■ Task directions
Look over the material for the string "button". Copy every line where it turns up.

■ Input for this task
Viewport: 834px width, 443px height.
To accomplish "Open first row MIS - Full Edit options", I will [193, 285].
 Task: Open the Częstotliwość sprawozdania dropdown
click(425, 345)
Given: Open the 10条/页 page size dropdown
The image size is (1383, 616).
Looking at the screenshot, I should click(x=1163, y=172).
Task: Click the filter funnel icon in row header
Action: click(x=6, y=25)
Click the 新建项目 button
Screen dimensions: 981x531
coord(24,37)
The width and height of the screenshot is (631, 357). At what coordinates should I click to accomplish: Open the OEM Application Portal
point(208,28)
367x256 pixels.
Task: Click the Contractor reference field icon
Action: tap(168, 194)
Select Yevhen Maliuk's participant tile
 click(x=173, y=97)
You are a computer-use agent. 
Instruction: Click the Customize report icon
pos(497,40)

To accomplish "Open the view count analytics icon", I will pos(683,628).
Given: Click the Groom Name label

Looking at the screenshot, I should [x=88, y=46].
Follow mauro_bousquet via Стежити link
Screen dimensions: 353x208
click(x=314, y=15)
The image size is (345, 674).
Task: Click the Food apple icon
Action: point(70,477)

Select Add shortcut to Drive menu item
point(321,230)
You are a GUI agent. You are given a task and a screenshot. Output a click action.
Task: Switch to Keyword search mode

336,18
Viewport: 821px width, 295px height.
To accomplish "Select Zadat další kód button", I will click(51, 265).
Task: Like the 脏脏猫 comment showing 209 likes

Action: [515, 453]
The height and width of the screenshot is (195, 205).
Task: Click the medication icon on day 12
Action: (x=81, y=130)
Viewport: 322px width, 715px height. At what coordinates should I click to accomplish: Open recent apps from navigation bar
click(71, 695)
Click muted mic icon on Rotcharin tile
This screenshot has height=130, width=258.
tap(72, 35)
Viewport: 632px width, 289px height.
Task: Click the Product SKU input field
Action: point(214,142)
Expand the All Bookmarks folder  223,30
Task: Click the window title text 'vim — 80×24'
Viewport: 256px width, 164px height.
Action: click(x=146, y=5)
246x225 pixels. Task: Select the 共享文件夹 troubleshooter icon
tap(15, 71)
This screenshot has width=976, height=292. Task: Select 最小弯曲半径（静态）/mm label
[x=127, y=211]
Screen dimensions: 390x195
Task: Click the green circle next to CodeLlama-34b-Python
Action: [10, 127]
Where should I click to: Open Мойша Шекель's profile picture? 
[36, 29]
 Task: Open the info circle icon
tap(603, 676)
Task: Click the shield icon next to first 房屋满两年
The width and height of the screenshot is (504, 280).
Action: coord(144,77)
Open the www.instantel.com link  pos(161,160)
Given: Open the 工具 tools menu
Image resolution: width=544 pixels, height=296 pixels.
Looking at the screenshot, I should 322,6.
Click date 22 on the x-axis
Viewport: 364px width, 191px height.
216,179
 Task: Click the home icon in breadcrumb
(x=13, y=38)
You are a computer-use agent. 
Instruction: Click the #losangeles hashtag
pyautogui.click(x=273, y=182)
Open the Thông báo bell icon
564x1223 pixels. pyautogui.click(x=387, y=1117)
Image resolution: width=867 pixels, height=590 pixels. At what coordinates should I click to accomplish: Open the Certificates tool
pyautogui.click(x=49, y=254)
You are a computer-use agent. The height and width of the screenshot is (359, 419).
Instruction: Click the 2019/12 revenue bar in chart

■ Output
Click the 新建项目 button
To accomplish "Select Zadat další kód button", I will click(51, 265).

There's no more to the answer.